Marz and I got into a heated argument once after she had broken a house rule. I gave her a lecture and she apologised. That should have been that… but it wasn’t. The incident continued to rankle me, so much so that I gave her the business end of a hissy fit long after.
“Ummi?” she said later.
“Yes?” I said, sounding as cold and aloof as I could possibly manage.
“Hmmm… why are you talking like that? Are you mad at me?”
“Yes,” I replied curtly, dismissing her with a withering tone and look.
Her tone was one of pure incredulity. Bless her pure soul, she could not fathom why anyone would continue to harbour resentment when an issue is said and done.
Indeed, why would anyone? I realised then how petty I was (am…) and how, with me, forgiveness is a long-drawn process with accusations and resentment along the way and conditions and clauses to boot.
With my daughter, however, these issues are uncomplicated. She pardons a wrong quite effortlessly in general, gets over things and moves right on along. I think it is the same with most children unless adults teach them otherwise.

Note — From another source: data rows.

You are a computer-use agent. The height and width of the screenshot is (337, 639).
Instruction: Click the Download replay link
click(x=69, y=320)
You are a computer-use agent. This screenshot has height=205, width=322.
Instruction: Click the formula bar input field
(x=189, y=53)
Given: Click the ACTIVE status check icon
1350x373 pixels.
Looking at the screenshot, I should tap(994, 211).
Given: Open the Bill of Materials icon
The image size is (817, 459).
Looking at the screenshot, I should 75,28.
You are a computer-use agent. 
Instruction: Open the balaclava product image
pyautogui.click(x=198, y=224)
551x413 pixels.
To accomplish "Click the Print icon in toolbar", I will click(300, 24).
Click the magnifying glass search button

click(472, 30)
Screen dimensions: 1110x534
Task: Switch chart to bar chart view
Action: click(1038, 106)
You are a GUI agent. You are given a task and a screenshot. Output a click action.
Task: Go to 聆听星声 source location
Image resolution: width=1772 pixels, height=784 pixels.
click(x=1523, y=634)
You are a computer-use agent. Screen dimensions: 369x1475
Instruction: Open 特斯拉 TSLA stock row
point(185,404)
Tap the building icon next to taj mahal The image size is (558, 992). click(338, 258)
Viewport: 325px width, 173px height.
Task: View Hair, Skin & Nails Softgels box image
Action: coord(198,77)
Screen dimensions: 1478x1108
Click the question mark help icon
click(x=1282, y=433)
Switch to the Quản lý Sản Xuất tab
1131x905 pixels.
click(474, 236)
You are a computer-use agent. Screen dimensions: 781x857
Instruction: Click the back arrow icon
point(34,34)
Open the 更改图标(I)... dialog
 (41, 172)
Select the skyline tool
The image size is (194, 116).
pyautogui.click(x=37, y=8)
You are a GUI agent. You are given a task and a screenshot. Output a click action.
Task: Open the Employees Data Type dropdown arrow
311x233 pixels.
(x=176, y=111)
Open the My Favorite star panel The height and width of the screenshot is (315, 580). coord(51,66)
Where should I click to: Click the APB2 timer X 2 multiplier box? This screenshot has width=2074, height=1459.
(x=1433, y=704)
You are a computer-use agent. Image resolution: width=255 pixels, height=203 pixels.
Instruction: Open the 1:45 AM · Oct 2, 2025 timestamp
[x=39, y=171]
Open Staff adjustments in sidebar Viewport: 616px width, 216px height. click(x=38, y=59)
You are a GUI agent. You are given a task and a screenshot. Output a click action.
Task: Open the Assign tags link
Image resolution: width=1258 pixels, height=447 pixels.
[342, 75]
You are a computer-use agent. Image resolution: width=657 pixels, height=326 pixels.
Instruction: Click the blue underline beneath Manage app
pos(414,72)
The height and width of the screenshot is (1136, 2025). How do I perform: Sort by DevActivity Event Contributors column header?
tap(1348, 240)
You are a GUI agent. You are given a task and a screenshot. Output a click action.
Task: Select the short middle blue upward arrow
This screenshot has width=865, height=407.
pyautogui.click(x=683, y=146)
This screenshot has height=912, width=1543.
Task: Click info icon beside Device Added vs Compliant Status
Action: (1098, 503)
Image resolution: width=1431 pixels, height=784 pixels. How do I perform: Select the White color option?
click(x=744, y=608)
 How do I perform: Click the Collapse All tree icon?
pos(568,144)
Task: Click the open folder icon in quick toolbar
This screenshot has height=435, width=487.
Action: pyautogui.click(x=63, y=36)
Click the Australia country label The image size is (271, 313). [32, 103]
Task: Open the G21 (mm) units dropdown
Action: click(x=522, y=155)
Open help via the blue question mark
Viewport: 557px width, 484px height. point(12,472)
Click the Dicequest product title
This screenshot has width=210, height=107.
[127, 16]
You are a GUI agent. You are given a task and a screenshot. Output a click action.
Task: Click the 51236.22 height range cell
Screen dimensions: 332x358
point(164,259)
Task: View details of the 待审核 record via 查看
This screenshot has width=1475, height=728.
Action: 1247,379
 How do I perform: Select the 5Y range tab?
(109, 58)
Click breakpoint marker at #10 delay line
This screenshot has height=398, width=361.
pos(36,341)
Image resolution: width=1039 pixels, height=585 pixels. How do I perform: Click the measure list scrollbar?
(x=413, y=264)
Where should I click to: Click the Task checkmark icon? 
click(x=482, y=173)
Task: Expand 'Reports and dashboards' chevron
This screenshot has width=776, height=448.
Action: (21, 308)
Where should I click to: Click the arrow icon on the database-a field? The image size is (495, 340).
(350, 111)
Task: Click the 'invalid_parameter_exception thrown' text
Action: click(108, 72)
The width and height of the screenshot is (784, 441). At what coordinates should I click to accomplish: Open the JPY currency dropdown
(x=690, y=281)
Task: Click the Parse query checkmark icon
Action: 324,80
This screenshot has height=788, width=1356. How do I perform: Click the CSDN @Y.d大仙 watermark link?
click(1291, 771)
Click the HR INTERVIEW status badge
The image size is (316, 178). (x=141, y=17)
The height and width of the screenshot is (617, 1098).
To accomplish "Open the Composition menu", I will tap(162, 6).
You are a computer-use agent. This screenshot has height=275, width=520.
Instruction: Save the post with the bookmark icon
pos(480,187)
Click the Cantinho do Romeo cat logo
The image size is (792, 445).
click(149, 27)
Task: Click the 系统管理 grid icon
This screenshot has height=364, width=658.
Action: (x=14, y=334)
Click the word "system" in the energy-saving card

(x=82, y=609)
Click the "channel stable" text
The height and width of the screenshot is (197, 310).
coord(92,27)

We are told in the Qur’an: “And remind, for indeed, the reminder benefits the believers.” (Surah Adh-Dhaariyaat: 55) I am quite ashamed to say that my reminders are so often coated in exasperation, impatience and a great deal of negativity.
Ms M, however, corrects me with love. I say with love, because even though her reminders are sometimes delivered without tact or sensitivity, I believe they are motivated by her affection for and loyalty to me. They are particular to the time and place – no mention is made of past mistakes how ever many times they continue to recur. They aren’t judgemental or critical either – nothing is implied about the sum whole of me.
I am humbled. May Allah forgive me, ameen.
So I will say what I have said a million times over. Marzipan, I am profoundly grateful to Allah for you and your sister and for all the love and joy I don’t feel I deserve. I am sorry for not being the best mum I should be.
I am sorry for always apologising and not yet learning the gracious art of forgiving and forgetting.[Image from Pexels]
salaam lovely ukhti,
i cannot express how much i love reading posts such as these. as i get older, i find that it’s the children who is the real “teacher”. as a mother, i find that, more often than not, i dispense advice or impart general knowledge in a way which most of the time suits my needs – do this. don’t do that. truth be told however, i failed miserably in practising whatever i’ve preached, especialy towards the children.
i agree, children have the biggest heart! being around my kids most of the time, i can’t help but acknowledge i have more to learn (from them). have you seen how they can be the worst of enemies one minute and the bestest of friends, the next? i can’t even do that with the hubster! if it wasn’t for the fact that i can’t go to bed with him feeling angry with me (kena laknat dengan malaikat nanti, you) i would have turn my back and give him the cold shoulder (for days)!
wa `alaykum as salaam wa rahmatullaahi wa barakaatuh
You hit the nail on the head… they are the better teachers and they do have wonderfully big hearts. *sniff*
That was a wonderful reminder, and in excellent timing.
I sometimes look back at my childhood and remember how easy it was to forgive and forget, I mean like really forget. Now we make excuses to not forgive and forget. Its sad.
Jazakallah khair sis. I just landed here, and I’m loving it already! :)
She has qualities that are easily overlooked at times. I am learning a lot from her (little does she know)!
May Allah bless her with them always! Amen!